Here \(\mu \) is the penalty factor and \({\hat{\varsigma }} = {[\hat{\varsigma }_1^T,...,{\hat{\varsigma }} _K^T]^T}\) is the Lagrange vector of size \(dt \times 1\) in the Fourier domain. The ADMM algorithm can be used to solve the above equation iteratively according to Eq. 8 and every sub-problem \(\omega \) and \({\hat{\beta }}\) has a closed-form solution.

For sub-problem \(\omega \) the solution formula is Eq. 12

$$\begin{aligned} \begin{array}{llll} \omega &{}= \arg \mathop {\min }\limits _\omega \{ \frac{1}{2}\left\| {\theta \omega } \right\| _2^2 + {{{\hat{\varsigma }} }^T}({\hat{\beta }} - \sqrt{t} F\omega ) \\ &{}\quad + \frac{\mu }{2}\left\| {{\hat{\beta }} - \sqrt{t} F\omega } \right\| _2^2\} = \frac{{\varsigma + \mu \beta }}{{{\omega ^T}\omega + \mu }} \end{array} \end{aligned}$$

Here \(\varsigma = \frac{1}{{\sqrt{t} }}{F^{ - 1}}{\hat{\varsigma }} \) and \(\beta = \frac{1}{{\sqrt{t} }}{F^{ - 1}}{\hat{\beta }}\). Due to the linear nature of the discrete Fourier trans-form, each channel in the arrays \(\{ {\varsigma _1},...,{\varsigma _d}\}\) and \(\{ {\beta _1},...,{\beta _d}\}\) can be solved separately in the Fourier domain and the computational complexity of Eq. 12 is \( O(dt\log (t))\).
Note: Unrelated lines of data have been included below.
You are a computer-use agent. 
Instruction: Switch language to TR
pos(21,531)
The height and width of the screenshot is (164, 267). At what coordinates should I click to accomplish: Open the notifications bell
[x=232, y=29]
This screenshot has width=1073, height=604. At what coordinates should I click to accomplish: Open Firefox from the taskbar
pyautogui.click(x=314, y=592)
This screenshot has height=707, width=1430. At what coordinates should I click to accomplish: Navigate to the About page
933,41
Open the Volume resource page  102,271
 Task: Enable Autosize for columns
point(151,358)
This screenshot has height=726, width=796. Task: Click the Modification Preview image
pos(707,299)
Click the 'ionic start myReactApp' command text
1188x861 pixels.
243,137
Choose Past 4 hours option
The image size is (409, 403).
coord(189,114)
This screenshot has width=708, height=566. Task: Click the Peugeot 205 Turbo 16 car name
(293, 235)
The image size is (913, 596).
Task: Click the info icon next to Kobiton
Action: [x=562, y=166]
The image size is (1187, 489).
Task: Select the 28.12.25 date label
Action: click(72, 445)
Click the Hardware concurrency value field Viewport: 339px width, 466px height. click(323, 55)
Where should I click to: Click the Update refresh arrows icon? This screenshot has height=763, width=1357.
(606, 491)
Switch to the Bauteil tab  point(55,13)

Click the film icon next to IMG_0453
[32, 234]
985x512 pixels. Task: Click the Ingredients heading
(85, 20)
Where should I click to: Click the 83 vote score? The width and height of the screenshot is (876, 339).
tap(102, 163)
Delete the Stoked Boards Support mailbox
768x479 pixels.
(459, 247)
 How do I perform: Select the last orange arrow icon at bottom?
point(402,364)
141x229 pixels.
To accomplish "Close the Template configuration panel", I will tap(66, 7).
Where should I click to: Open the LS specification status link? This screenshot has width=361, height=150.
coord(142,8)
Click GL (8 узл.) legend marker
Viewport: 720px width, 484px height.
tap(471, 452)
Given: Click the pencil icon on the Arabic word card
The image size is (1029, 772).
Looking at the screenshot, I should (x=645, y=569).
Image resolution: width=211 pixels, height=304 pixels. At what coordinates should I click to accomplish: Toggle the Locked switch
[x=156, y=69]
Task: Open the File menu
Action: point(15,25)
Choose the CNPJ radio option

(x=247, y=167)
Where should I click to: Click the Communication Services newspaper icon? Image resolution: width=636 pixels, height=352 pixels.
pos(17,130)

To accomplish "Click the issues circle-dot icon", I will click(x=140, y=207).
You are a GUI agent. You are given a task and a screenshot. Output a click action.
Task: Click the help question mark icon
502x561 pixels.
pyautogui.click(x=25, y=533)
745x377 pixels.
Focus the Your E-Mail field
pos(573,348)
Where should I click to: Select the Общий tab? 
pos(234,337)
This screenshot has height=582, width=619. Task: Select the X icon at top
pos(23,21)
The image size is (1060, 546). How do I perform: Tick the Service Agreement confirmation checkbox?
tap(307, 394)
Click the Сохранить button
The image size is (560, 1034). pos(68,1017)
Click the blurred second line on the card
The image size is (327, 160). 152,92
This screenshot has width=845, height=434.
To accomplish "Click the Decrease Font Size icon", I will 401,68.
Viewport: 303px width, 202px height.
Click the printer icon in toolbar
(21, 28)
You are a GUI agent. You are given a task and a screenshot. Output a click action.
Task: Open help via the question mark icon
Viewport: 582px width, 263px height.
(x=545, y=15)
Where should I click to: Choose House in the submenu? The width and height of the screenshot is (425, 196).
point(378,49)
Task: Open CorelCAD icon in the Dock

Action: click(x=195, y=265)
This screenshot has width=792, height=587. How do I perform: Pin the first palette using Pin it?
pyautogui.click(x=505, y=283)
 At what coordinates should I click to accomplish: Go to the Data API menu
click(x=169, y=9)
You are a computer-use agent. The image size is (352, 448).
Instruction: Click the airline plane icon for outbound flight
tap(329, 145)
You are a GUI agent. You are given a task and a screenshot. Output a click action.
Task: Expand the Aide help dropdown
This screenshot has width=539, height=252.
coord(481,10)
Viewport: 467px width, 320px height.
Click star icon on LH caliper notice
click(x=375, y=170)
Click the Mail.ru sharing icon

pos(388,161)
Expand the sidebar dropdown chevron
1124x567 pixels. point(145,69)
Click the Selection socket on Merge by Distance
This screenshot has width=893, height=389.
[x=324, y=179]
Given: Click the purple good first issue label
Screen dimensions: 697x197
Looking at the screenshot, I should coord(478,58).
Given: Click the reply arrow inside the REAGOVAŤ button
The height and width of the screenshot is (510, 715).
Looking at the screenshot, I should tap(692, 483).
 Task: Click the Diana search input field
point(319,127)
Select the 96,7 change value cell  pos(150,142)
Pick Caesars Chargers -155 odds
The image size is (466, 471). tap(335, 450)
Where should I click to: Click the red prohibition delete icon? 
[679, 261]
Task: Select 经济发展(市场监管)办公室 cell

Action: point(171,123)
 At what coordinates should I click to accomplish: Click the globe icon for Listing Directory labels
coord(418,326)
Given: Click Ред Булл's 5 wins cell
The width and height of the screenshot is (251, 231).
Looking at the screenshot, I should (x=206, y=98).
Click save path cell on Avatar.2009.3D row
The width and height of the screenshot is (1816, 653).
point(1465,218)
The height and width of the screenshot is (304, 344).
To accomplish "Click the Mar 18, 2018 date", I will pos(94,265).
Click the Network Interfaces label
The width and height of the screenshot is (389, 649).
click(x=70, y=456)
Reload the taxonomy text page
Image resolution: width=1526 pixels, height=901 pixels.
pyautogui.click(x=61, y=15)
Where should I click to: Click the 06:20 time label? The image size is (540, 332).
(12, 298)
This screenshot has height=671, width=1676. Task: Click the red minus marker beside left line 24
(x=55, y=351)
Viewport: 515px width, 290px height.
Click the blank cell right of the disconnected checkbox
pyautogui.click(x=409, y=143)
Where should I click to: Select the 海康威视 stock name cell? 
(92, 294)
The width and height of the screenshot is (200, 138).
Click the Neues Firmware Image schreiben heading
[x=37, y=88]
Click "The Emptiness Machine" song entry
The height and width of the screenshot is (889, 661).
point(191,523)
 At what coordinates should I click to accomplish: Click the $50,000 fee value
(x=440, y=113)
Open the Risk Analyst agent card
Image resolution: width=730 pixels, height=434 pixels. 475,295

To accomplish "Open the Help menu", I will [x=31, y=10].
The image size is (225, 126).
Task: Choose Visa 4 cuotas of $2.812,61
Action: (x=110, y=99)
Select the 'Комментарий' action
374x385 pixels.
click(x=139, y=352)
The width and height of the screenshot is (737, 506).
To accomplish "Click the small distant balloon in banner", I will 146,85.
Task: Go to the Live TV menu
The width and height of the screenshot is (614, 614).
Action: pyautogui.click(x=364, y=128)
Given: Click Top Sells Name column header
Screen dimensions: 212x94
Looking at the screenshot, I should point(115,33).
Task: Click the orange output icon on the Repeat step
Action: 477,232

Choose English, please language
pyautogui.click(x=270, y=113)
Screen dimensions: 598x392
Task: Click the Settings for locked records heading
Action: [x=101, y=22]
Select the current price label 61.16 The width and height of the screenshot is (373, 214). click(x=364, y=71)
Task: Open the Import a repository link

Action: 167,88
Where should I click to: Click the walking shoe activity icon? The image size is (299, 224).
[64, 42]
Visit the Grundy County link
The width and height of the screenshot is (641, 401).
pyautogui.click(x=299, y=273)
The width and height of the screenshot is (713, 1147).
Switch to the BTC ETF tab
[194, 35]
For sub-problem \({\hat{\beta }}\) the solution formula is Eq. 13:

$$\begin{aligned} \begin{array}{llll} {\hat{\beta }} &{} = \arg \mathop {\min }\limits _{{\hat{\beta }} } \frac{1}{2}\left\| {{\hat{y}} - {\hat{X}}{\hat{\beta }} } \right\| _2^2 + {{{\hat{\varsigma }} }^T}({\hat{\beta }} - \sqrt{t} F\omega ) \\ &{}\quad + \frac{\mu }{2}\left\| {{\hat{\beta }} - \sqrt{t} F\omega } \right\| _2^2 \end{array} \end{aligned}$$

The complexity of directly solving this equation is \(O({t^3}{d^3})\), as each ADMM iteration needs to solve\({\hat{\beta }}\), it significantly affects the real-time performance of the algorithm. However, sample a represents \( {\hat{X}}\), which is a banded sparse matrix. Accordingly elements of the array \({\hat{y}}(s) = [{\hat{y}}(1),{\hat{y}}(2),...,{\hat{y}}(t)]\) are only related to the k-th element of arrays \({\hat{x}}(s) = {[{{\hat{x}}_1}(t),...,{{\hat{x}}_k}(t)]^T}\) and \({\hat{\beta }} (s) = {[conj({{\hat{\beta }} _1}(t)),...,conj({{\hat{\beta }} _k}(t))]^T}\).The operator conj is the complex conjugate applied to complex number vectors. Therefore,\(\hat{\beta }\) the above equation can be represented as,\({\hat{\beta }} (s)\), \(s = [1,...,t]\), where t is independent small targets.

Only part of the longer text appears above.